With his culture in place, he then began experimenting with all kind of flours, eventually settling on a combination of King Arthur-brand bread flour and an ancient wheat called Einkorn, which he mills himself into flour. He has been perfecting this loaf ever since — spurred further by a friend of ours who used to live near San Francisco, and who misses that city’s famous bread. She became one of his main taste-testers, and recently she initiated a blind tasting in which Mark’s bread competed with several high-quality loaves of sourdough that were delivered overnight from San Fran to her home here in Pennsylvania. The result? In a double-blind test, Mark’s bread tied for favorite with one of the California loaves.
Today, when he came home from work at lunchtime to bake, I photographed his bread (the pictures you see here) before he took it with him to give to his co-workers. They actually form a queue, waiting for him to deliver it on the days when they know he is baking. Since he has become quite expert at it, and so diligent about the process, I asked him to describe what motivated him to pursue it in the first place, and what continues to motivate him now. His answer: “I’m fascinated by how people did things the very first time [in the history of a practice], and what I discovered is that bread will basically make itself. Flour and water will eventually ferment and bubble, and then you can heat it up and make leavened bread. It might not be the greatest, but there you have it.”

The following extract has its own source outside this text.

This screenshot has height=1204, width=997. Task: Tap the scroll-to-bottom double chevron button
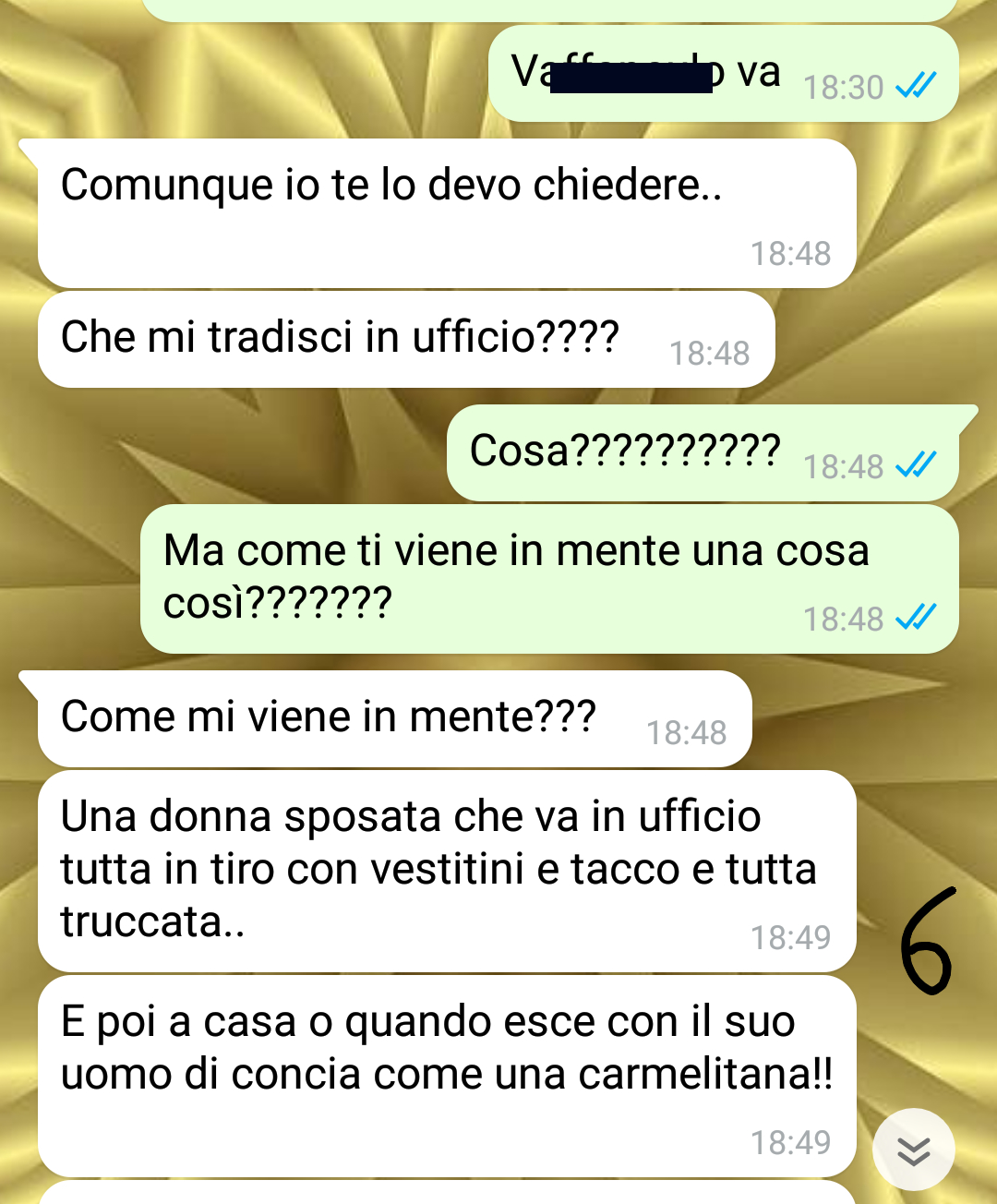pos(913,1150)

And as for why he continues to do it, he says, “I like that it’s very simple — not necessarily easy, but simple. And people love it. It’s something I can do as an ongoing lightweight hobby.”
For other enthused bakers, I thought I would include his recipe and baking notes on his most successful loaf to date. See below:
White with 20% Einkorn Sourdough
60% hydration bread flour – current best result 1/25/2017
400g King Arthur bread flour
100g whole wheat einkorn
20g culture at 100% hydration
Stretch and fold until smooth in several sessions. The culture was fed 4 times per day for two days to vitalize it. It was previously smelling very sour and cheesy with a membrane on the surface. The previous loaves were sluggish. The dough was started about 8pm. I formed the boule at midnight and baked at noon. Heavily floured the linen lining of banneton with whole Einkorn flour; especially the center. Total ferment time was 16 hours. The dough rose to nearly fill a banneton in 12 hours in the basement at ~60 degrees with the edges rounded showing gas pressure. I made three radial cuts. The loaf displayed good oven spring. Preheated to 500, baked at 450 in my lodge dutch oven covered for 15 minutes, then uncovered for 15 minutes. I sprayed water inside of the dutch oven cover about 8 times.